State commission unlikely to set Xcel expense policy at Dec. meeting

Consumer advocates who want the Colorado Public Utilities Commission to establish a firm policy cracking down on Xcel Energy charging ratepayers for lavish board retreats and travel and entertainment expenses likely won’t get their wish anytime soon, according to a commission spokesman.

The swank Ritz-Carlton Bachelor Gulch hotel in Beaver Creek
The swank Ritz-Carlton Bachelor Gulch hotel in Beaver Creek

The PUC is set to begin final deliberations on Xcel’s latest rate-increase request — its second in the last year — on Dec. 3, but PUC spokesman Terry Bote said the commissioners will probably only consider the merits the of the $136 million rate hike and not delve into rule changes for travel and entertainment expenses.

“The commission can’t set a rule by deliberation in a rate case, so if they were going to make a rule, they would have to go into a rule-making proceeding to do that,” Bote told The Colorado Independent. “If they choose to, they can put language in the order that says, ‘We don’t expect these types of expenses to be included in future rate cases,’ but that’s not binding, obviously.”

The issue first came up during testimony in the nearly $180 million rate case in Denver earlier this month (Xcel has since reduced that amount in a settlement with consumer groups by nearly $44 million). Clean energy and consumer advocates pointed out Minnesota Attorney General Lori Swanson had a serious problem with excessive Xcel travel and entertainment charges last summer.

Some of those charges included a $113,753 Xcel board of directors retreat at the posh Ritz-Carlton Bachelor Gulch hotel near Beaver Creek in Colorado’s Eagle County — of which Xcel tried to pass $36,149 on to Minnesota ratepayers, according to testimony by the state AG’s office. Other items included first-class airline tickets and luxury hotel stays for top Xcel executives during conferences in Europe.

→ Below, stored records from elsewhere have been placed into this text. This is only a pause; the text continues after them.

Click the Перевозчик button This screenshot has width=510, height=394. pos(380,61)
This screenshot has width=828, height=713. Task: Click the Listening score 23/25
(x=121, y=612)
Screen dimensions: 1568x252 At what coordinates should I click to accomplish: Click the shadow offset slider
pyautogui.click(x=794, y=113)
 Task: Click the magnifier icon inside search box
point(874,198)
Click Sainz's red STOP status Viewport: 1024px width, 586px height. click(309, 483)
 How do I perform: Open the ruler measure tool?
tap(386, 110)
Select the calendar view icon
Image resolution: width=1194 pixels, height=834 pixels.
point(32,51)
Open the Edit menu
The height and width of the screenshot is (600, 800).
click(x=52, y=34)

That testimony prompted Xcel, which is headquartered in Minnesota but provides power to 5 million customers in eight states, including Colorado, to trim $3.9 million in travel and entertainment expenses from its $132 million rate case in Minnesota last summer. Regulators ultimately allowed for an overall $91 million increase in that state.

The Minnesota rate case caught the attention of Colorado energy activists who tried earlier this month to introduce the Minnesota AG’s testimony into the Colorado rate-case docket. The Colorado PUC rejected that move but did request more information from Xcel on whether similar charges were being included the Colorado rate case. Xcel introduced an exhibit on the final day of testimony detailing more than $120,000 in expenses.

The tab included dinner bills in excess of $10,000 and board retreats at luxury spas in Boulder for more than $40,000. Xcel immediately offered to remove those expenses from its rate-increase request.

“The commission has never disallowed these sorts of expenditures in the past and the company finds that these occasional expenses are a reasonable cost of business, but offered to remove the costs from its historic test year during the hearings,” a company spokesman said. “The company will offer to remove the same amount from its forecasted test year, meaning that customers in Colorado will not be paying for these types of expenses.”

However, attorney Dennis Kelly, an “intervener” in the rate case on behalf of a grassroots Arapahoe County group called the ArapaHOPE Community Team, said his organization and others fought hard to get the Minnesota case into the record because they want the Colorado PUC to establish a firm policy on exorbitant travel and entertainment expenses.

“One of the reasons we really wanted to get this into the docket is because I don’t think that these costs had ever really been reviewed by the Colorado Public Utilities Commission, and I don’t think they really have set guidelines on any of this,” Kelly said.

Now activists in Minnesota are calling out Xcel for its annual $5.8 million corporate aviation budget, according the Minneapolis Star Tribune. The company maintains two eight-passenger Learjets — which cost about $1,200 an hour to fly – mostly for company executives to travel between Minneapolis and Denver, its two largest markets.